Create clean data flow pipelines just by replacing your pd.read_csv() and df.to_csv() by sf.load() and sf.save().

Documentation

Install

pip install stdflow

How to use

Pipelines

from stdflow import StepRunner
from stdflow.pipeline import Pipeline

# Pipeline with 2 steps

dm = "../demo_project/notebooks/"

ingestion_ppl = Pipeline([
    StepRunner(dm + "01_ingestion/countries.ipynb"), 
    StepRunner(dm + "01_ingestion/world_happiness.ipynb")
])

# === OR ===
ingestion_ppl = Pipeline(
    StepRunner(dm + "01_ingestion/countries.ipynb"), 
    StepRunner(dm + "01_ingestion/world_happiness.ipynb")
)

# === OR ===
ingestion_ppl = Pipeline()

ingestion_ppl.add_step(StepRunner(dm + "01_ingestion/countries.ipynb"))
# OR
ingestion_ppl.add_step(dm + "01_ingestion/world_happiness.ipynb")


ingestion_ppl
================================
            PIPELINE            
================================

STEP 1
    path: ../demo_project/notebooks/01_ingestion/countries.ipynb
    vars: {}

STEP 2
    path: ../demo_project/notebooks/01_ingestion/world_happiness.ipynb
    vars: {}

================================

Run the pipeline

ingestion_ppl.run(verbose=True, kernel=":any_available")
=================================================================================
    01.                ../demo_project/notebooks/01_ingestion/countries.ipynb
=================================================================================
Variables: {}
using kernel:  python3
    Path: ../demo_project/notebooks/01_ingestion/countries.ipynb
    Duration: 0 days 00:00:00.603051
    Env: {}
Notebook executed successfully.


=================================================================================
    02.          ../demo_project/notebooks/01_ingestion/world_happiness.ipynb
=================================================================================
Variables: {}
using kernel:  python3
    Path: ../demo_project/notebooks/01_ingestion/world_happiness.ipynb
    Duration: 0 days 00:00:00.644909
    Env: {}
Notebook executed successfully.

Load and save data

Option 1: Specify All Parameters

import stdflow as sf
import pandas as pd


# load data from ../demo_project/data/countries/step_loaded/v_202309212245/countries.csv
df = sf.load(
   root="../demo_project/data/",
   attrs=['countries'],
   step='created',
   version=':last',  # loads last version in alphanumeric order
   file_name='countries.csv',
   method=pd.read_csv,  # or method='csv'
   verbose=False,
)

# export data to ./data/raw/twitter/france/step_processed/v_1/countries.csv
sf.save(
   df,
   root="../demo_project/data/",
   attrs='countries/',
   step='loaded',
   version='%Y-03',  # creates v_2023-03
   file_name='countries.csv',
   method=pd.DataFrame.to_csv,  # or method='csv'  or any function that takes the object to export as first input
)
attrs=countries/::step_name=loaded::version=2023-03::file_name=countries.csv

Each time you perform a save, a metadata.json file is created in the folder. This keeps track of how your data was created and other information.

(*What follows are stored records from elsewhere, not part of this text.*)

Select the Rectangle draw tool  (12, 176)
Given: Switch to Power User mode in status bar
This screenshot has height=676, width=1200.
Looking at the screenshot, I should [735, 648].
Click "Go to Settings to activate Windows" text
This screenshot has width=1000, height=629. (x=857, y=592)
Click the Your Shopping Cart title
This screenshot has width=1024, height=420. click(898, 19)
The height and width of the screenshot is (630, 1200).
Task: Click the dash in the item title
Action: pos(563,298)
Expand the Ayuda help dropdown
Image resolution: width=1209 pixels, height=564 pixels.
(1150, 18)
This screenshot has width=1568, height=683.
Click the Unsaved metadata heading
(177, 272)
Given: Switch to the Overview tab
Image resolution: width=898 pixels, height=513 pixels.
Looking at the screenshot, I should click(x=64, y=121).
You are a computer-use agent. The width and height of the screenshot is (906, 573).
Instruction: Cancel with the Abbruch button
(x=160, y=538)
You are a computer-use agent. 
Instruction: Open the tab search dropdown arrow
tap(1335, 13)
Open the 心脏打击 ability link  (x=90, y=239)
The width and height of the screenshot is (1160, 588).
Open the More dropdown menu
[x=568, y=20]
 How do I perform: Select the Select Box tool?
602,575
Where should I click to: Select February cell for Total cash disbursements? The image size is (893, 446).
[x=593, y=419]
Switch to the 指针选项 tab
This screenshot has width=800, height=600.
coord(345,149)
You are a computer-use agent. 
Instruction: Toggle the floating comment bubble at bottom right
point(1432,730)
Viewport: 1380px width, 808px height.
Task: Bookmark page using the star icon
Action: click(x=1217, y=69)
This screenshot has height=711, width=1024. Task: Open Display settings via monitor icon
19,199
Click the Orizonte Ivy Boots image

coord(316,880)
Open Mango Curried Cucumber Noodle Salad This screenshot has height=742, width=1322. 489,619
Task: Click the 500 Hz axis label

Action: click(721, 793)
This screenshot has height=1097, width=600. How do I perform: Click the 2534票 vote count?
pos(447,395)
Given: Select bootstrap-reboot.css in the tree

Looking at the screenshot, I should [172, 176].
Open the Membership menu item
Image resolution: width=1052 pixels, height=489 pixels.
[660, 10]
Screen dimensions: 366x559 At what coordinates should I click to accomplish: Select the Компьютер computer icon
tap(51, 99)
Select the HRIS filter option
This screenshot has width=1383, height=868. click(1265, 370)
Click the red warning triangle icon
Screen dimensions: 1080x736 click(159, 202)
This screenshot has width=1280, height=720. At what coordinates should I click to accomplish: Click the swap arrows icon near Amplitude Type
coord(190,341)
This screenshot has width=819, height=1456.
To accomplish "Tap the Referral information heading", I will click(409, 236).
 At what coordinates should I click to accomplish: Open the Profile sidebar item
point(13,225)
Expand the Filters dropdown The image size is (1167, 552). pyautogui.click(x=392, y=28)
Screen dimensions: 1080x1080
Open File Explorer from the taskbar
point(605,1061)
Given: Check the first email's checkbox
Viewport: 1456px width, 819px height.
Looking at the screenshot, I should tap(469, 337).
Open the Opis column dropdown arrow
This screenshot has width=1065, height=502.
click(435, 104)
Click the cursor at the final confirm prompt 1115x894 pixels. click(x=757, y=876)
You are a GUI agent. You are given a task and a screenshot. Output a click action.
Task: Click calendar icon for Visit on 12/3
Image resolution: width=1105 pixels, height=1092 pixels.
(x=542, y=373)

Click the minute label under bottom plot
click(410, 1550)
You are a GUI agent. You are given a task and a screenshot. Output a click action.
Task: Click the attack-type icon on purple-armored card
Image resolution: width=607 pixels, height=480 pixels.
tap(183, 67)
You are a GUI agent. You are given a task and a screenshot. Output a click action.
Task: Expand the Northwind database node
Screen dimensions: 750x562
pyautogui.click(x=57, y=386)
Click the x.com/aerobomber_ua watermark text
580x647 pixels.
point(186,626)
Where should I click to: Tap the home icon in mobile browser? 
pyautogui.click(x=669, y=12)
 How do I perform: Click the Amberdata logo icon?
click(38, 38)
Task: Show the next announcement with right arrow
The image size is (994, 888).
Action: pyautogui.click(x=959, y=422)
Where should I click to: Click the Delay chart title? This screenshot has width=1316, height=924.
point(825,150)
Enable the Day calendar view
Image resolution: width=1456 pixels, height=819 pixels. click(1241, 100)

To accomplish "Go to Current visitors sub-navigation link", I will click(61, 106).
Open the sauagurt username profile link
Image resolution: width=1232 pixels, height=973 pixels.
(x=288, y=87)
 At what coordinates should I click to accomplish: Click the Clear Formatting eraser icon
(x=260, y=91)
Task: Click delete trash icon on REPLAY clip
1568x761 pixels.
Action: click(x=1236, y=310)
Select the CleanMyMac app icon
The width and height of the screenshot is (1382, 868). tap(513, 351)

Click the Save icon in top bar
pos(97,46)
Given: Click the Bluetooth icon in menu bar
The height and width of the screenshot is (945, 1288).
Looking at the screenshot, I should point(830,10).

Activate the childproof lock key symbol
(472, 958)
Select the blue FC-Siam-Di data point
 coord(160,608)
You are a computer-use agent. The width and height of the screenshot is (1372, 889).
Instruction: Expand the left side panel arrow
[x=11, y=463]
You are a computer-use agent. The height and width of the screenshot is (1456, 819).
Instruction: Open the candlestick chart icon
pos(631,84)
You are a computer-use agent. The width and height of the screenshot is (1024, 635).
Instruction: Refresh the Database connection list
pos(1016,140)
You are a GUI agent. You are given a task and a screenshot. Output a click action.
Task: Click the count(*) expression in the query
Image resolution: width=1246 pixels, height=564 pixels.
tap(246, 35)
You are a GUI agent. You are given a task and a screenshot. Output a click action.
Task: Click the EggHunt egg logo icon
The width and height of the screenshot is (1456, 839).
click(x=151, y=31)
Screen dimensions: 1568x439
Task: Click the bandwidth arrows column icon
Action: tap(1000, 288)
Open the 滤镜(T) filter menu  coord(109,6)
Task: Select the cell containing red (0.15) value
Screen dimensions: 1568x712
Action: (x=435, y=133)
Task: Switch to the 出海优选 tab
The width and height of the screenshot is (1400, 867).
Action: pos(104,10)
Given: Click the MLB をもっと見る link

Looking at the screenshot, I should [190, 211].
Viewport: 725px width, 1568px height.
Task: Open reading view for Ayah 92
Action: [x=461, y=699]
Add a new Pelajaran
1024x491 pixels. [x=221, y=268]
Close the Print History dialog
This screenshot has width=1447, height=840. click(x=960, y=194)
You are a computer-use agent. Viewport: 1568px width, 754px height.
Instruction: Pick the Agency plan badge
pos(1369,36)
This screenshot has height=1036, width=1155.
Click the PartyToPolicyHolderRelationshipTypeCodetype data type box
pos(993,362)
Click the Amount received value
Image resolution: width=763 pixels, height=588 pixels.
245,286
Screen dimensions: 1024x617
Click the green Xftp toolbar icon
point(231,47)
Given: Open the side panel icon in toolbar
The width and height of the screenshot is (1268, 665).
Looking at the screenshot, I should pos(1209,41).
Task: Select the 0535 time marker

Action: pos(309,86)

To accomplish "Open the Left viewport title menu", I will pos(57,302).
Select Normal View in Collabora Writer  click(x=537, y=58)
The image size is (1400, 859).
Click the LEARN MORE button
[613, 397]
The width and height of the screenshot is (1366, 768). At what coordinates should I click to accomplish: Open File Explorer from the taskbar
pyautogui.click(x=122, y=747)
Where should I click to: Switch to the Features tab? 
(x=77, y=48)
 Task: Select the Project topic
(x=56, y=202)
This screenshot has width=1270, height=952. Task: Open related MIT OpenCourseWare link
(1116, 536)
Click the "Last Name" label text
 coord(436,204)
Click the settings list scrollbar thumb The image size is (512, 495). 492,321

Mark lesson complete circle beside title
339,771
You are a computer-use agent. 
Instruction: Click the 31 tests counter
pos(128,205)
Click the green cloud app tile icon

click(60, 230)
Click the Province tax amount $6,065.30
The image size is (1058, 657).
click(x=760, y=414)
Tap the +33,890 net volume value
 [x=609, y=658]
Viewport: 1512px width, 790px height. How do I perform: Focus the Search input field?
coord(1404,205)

Option 2: Use default variables

import stdflow as sf
sf.reset()  # used when multiple steps are done with the same Step object (not recommended). see below

# use package level default values
sf.root = "../demo_project/data/"
sf.attrs = 'countries'  # if needed use attrs_in and attrs_out
sf.step_in = 'loaded'
sf.step_out = 'formatted'

df = sf.load()
# ! root / attrs / step : used from default values set above
# ! version : the last version was automatically used. default: ":last"
# ! file_name : the file, alone in the folder, was automatically found
# ! method : was automatically used from the file extension

sf.save(df)
# ! root / attrs / step : used from default values set above
# ! version: used default %Y%m%d%H%M format
# ! file_name: used from the input (because only one file)
# ! method : inferred from file name
attrs=countries::step_name=formatted::version=202310101716::file_name=countries.csv

Note that everything we did at package level can be done with the Step class When you have multiple steps in a notebook, you can create one Step object per step. stdflow (sf) at package level is a singleton instance of Step.

from stdflow import Step

step = Step(
    root="../demo_project/data/",
    attrs='countries',
    step_in='formatted',
    step_out='pre_processed'
)
# or set after
step.root = "../demo_project/data/"
# ...

df = step.load(version=':last', file_name=":auto", verbose=True)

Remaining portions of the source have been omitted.